However, I would translate it as,

"May my very being never again come into their conclave! May my honor never join their company! For, in wrath they have murdered men and by their selfishness they have pillaged cattle."

~Gen 49:6, personal translation

So, there's a few things to note here. First, many people don't realize this, but in the ancient Middle East bovines were a symbol of male virility. During a previous era bull iconography was pared with serpent imagery, which represented female fertility. The Hebrews were one of several neighboring societies which became less egalitarian and more patriarchal. This is one reason the serpent is shown to tempt Hawwah in Gen 3. In fact, you'll notice that she isn't even named until after this event (Gen 3:20) and even then it seems a bit out of place from a narrative point of view. In the context of her newfound life-giving ability having come from the serpent, this verse suddenly makes sense.

All of that to say, bovines and male virility were very important to these cultures and highly symbolic of each other. So, it's significant that Gen 49:6 makes mention of uprooting cattle. Others translate uproot to mean cripple, but another meaning of uproot is "to remove from present location."

You may recall that in chapter 34 Shim'on and Lewi were wroth that Hamor's son Shekem had taken their sister Leah's virginity. So, they convinced Hamor to have all the men in his village circumcised. While the men were still weak from cutting their own manhood the brothers murdered them all.
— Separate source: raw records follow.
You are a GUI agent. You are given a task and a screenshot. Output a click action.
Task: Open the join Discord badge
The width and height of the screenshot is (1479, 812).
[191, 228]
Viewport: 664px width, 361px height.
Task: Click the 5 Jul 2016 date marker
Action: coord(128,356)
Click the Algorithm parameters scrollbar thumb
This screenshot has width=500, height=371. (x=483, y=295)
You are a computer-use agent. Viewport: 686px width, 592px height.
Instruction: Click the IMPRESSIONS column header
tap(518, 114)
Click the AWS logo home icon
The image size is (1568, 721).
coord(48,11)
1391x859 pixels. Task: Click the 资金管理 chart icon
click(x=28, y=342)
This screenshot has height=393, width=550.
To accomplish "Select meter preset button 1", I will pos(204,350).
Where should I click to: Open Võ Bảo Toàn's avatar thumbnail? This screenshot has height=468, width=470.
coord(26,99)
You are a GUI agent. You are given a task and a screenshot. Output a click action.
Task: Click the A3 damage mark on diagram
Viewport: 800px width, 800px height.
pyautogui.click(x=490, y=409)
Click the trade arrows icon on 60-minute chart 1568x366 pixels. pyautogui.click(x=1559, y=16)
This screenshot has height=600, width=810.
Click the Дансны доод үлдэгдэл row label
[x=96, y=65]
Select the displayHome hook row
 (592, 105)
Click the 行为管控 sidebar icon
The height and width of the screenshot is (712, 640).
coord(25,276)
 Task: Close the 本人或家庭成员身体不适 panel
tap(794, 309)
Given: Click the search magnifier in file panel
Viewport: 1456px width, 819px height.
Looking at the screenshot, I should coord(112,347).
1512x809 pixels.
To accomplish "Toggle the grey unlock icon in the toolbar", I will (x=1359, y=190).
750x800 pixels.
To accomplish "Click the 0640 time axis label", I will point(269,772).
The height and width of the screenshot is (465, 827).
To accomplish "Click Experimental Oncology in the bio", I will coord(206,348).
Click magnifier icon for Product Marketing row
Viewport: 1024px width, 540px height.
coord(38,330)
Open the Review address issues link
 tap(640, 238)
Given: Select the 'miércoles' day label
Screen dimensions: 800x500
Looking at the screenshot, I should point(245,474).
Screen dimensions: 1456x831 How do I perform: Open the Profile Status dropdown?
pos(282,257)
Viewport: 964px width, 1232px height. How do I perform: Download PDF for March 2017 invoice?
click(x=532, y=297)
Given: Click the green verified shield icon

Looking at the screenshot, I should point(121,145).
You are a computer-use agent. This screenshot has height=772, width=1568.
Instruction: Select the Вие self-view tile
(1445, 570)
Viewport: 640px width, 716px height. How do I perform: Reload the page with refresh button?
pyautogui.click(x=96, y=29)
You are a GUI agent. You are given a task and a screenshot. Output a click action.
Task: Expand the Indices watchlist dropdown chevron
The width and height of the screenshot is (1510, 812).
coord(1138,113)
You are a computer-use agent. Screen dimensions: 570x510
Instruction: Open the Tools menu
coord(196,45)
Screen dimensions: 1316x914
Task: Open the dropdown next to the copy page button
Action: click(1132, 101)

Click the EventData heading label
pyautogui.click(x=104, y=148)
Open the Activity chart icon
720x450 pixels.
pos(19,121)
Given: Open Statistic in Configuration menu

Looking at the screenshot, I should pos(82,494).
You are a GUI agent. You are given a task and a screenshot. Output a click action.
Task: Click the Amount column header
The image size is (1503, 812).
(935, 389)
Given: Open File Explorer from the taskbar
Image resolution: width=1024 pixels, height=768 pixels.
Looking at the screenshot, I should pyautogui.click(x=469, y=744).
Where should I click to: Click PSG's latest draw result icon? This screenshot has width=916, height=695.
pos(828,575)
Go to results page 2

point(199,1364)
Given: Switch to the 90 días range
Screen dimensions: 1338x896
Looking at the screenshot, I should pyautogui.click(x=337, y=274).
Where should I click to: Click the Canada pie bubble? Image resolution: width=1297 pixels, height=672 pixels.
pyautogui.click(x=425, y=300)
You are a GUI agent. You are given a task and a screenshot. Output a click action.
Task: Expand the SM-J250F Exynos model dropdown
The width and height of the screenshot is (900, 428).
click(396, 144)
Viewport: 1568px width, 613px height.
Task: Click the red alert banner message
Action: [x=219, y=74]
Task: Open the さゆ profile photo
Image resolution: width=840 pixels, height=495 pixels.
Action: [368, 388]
Thereafter they plundered the village. Verse 28 mentions them taking the cattle.

See, they tricked the men into emasculating themselves in order to easily dispatch them. Even after they were dead the brothers further emasculated them by stealing their cattle. So, when Ya'aqob says, "For, in wrath they have murdered men and by their selfishness they have pillaged cattle," he is referencing this event. It's no surprise that Ya'aqob still holds a grudge against his sons. This was the very event that forced him to leave the land of Yitshaq and Abraham. It's also not insignificant that he specifically mentioned them having "uprooted cattle."